Group Rallies for Repeal of Non-discrimination Ordinance
The Yes on Question 1 committee kicked off its campaign Saturday morning in a quest to repeal the Sexual Orientation and Gender Identity (SOGI) non-discrimination ordinance.
SOGI, also known as ordinance 6141, was amended by the Springfield City Council in October to expand discrimination protections on the basis of sexual orientation and gender identity. But a successful referendum petition sent the measure to the voters.
Dee Wampler is an attorney and long-time Springfield resident.

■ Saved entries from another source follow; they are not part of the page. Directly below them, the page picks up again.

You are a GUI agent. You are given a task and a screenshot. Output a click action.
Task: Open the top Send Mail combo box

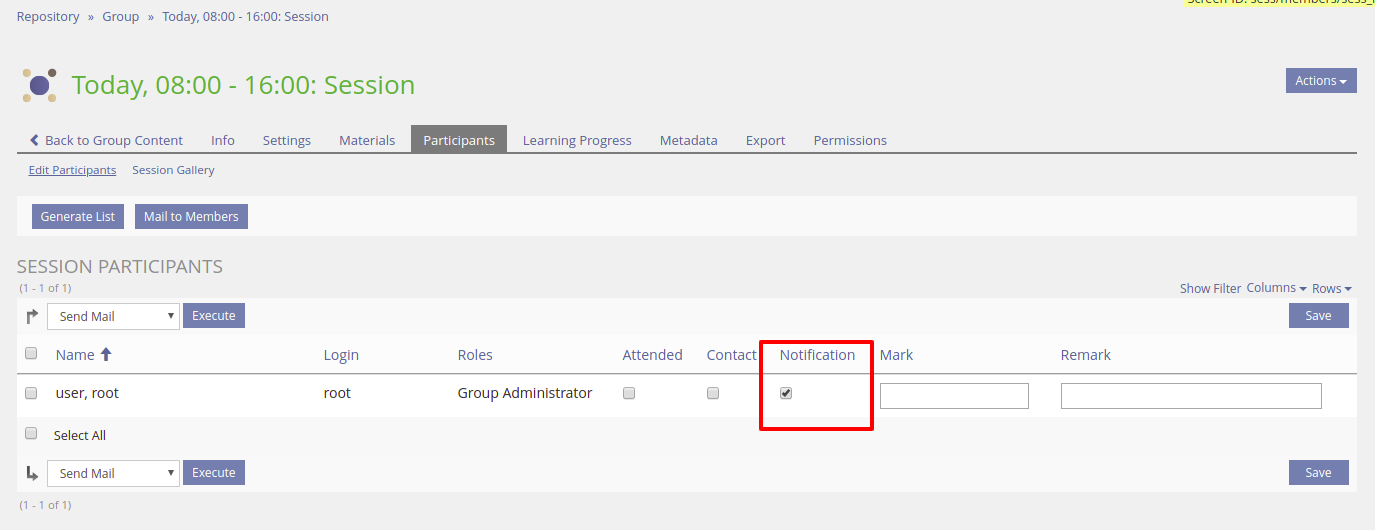point(113,316)
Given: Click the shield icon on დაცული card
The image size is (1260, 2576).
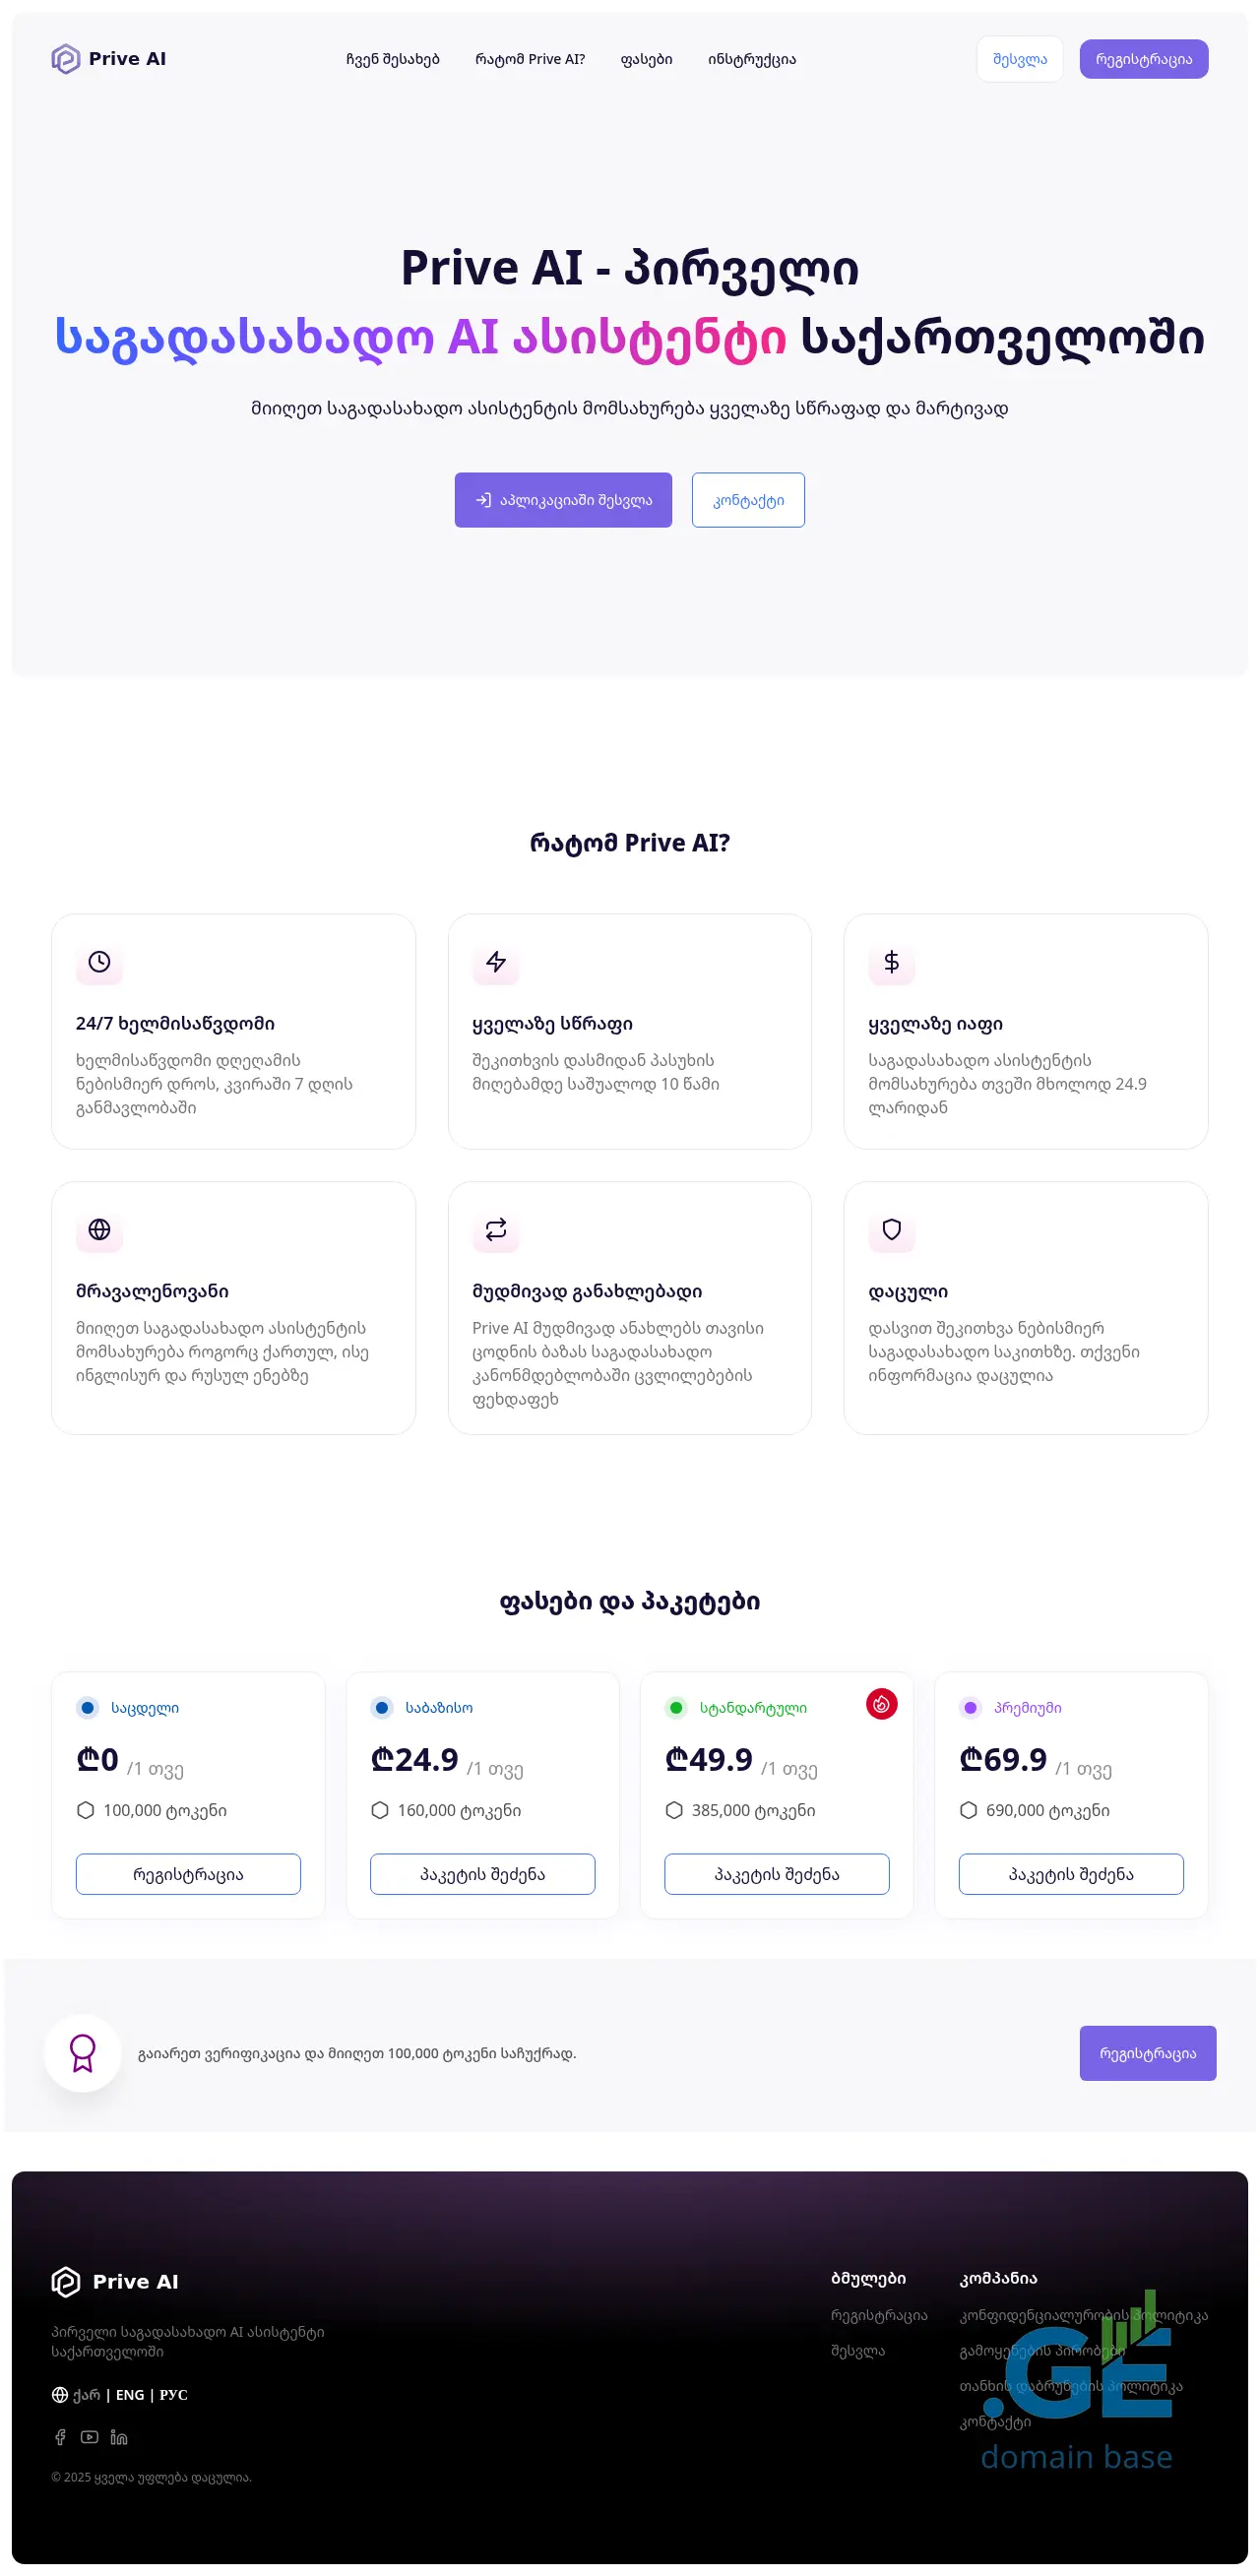Looking at the screenshot, I should click(892, 1230).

“Well the ordinance says, and I’m using their words, that if you do anything that shows quote ‘resistance to the full enjoyment of their rights’ okay whatever that means,” Wampler said. “If you resist the full enjoyment of somebody’s rights to be LGBT, then you are subject to being sued.”
Calvin Morrow is the chairperson of the Yes campaign committee.
“One thing on the Mayor’s Commission of Human Rights Report, something that would open you up for investigation is a lack of mutual respect,” Morrow said. “I want that to soak in; mutual respect. I can look at you wrong, I could not respond the way you expected me to respond to something. This language is so broad no one’s potentially innocent.”
Morrow added, “This is a trap people; that’s all it is. It’s a trap to marginalize the church, to criminalize Christianity, that’s all this is. Everything else is your Trojan horse.”
To emphasize its need for donations, Dr. John Lilly informed the crowd of over 50 people about the money the opposition has received.
“Human Rights Campaign, Washington D.C., this is national. $37,185 dollars in kind donation.”
“This is about real peoples’ lives and their community, their ability to feel safe and wanted where they live, their ability to make a future,” Clinkenbeard said. “Voting no on question one is how we help Springfield become the place we believe it can be.”
A "no" vote keeps the ordinance and a "yes" vote repeals it.